AIM OF THE TASK:
Which lines run from the one containing "Image resolution: width=616" through the last line of the records? Copy them exactly, leaving pictures out.

INFORMATION SUPPLIED:
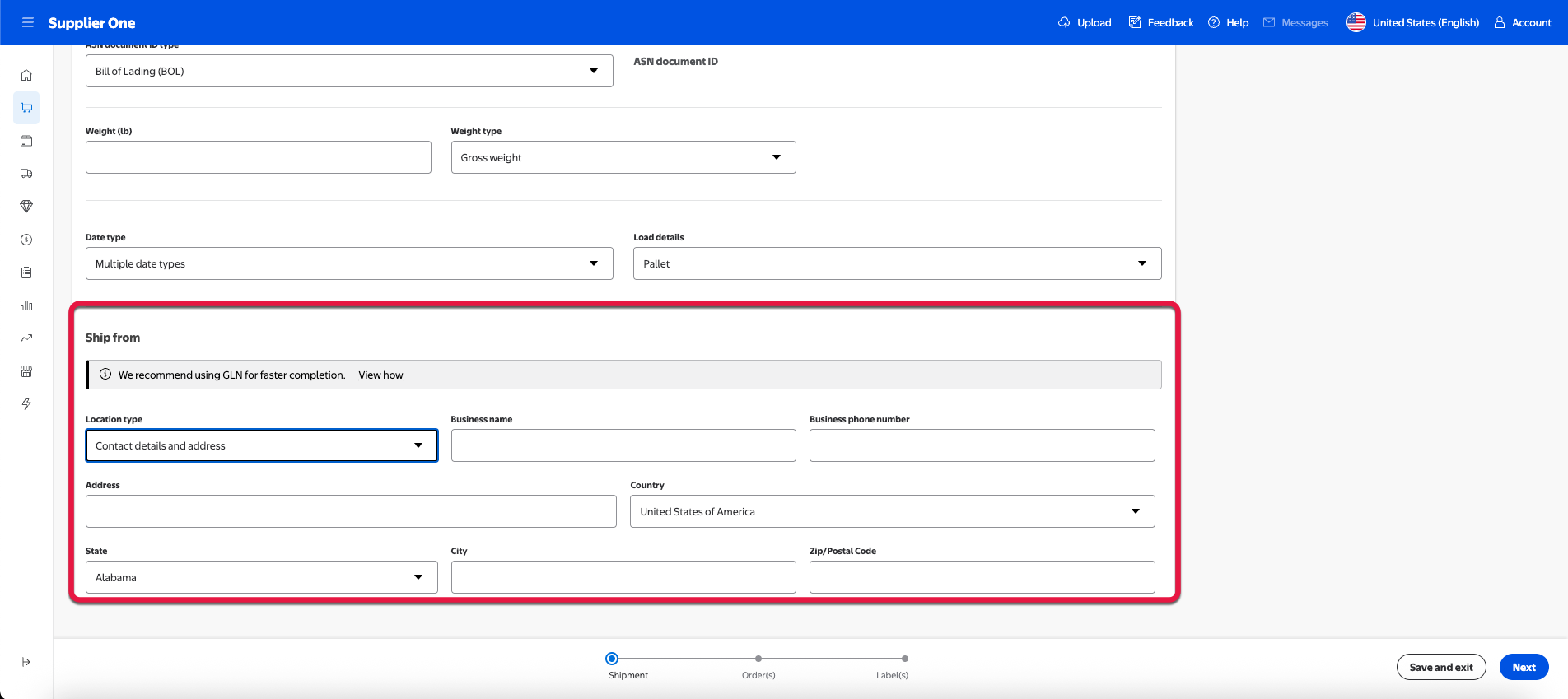The height and width of the screenshot is (699, 1568).
Task: Open the State dropdown showing Alabama
Action: click(x=261, y=577)

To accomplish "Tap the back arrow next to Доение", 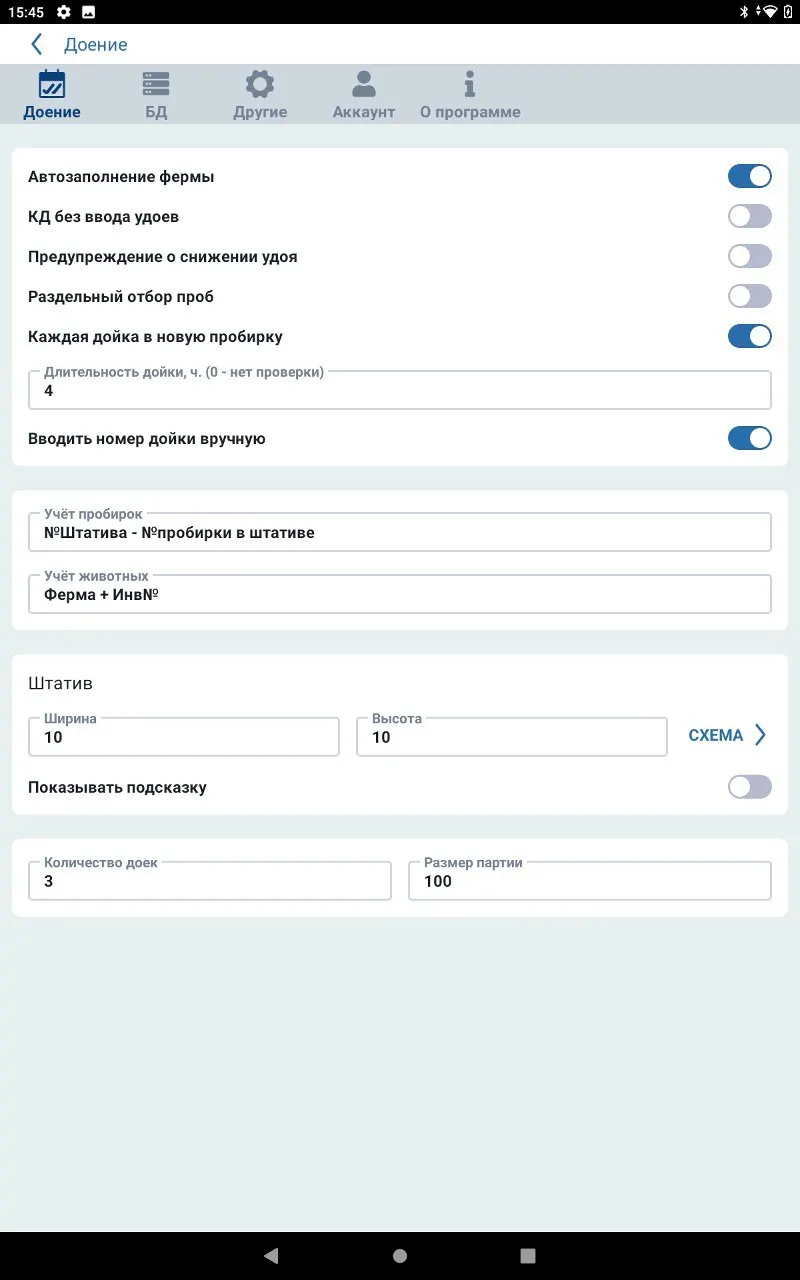I will pyautogui.click(x=37, y=44).
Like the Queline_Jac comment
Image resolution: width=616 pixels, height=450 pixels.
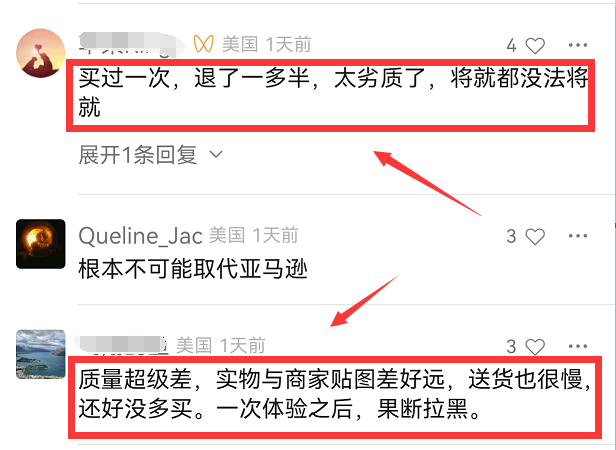[535, 236]
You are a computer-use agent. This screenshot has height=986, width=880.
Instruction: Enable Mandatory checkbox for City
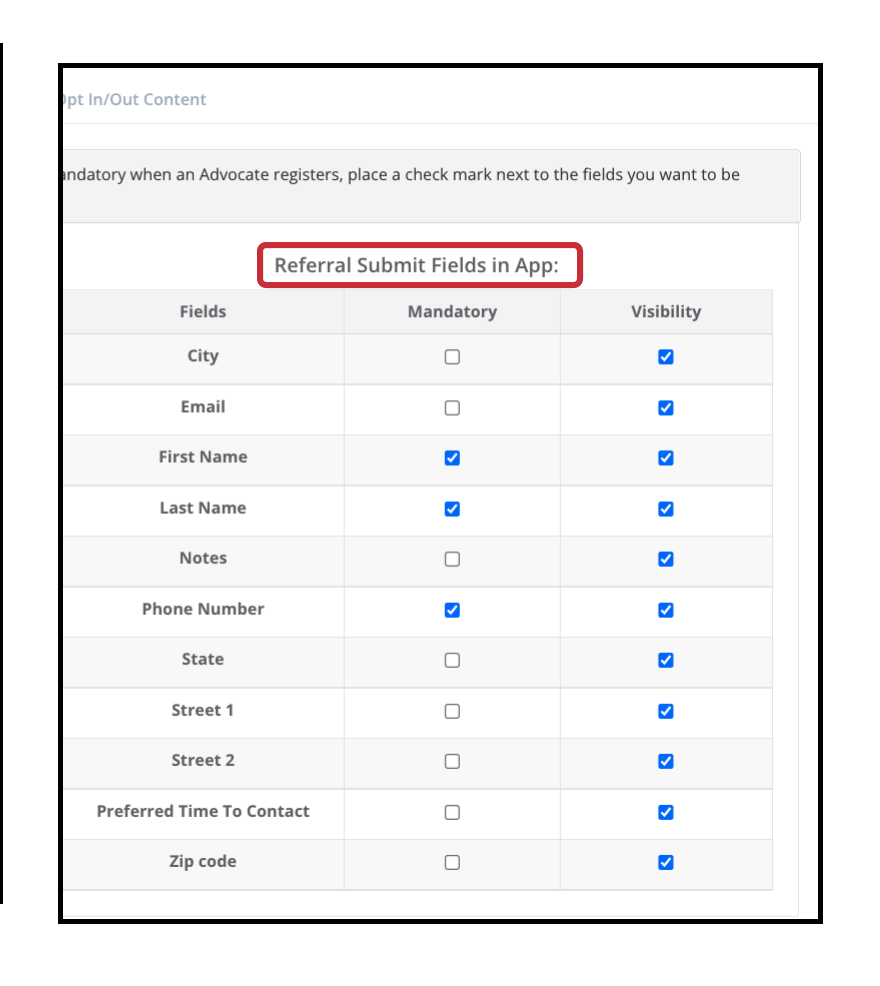point(452,357)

SOLUTION:
Image resolution: width=616 pixels, height=450 pixels.
[535, 236]
You are a computer-use agent. This screenshot has height=986, width=880.
Instruction: Enable Mandatory checkbox for City
point(452,357)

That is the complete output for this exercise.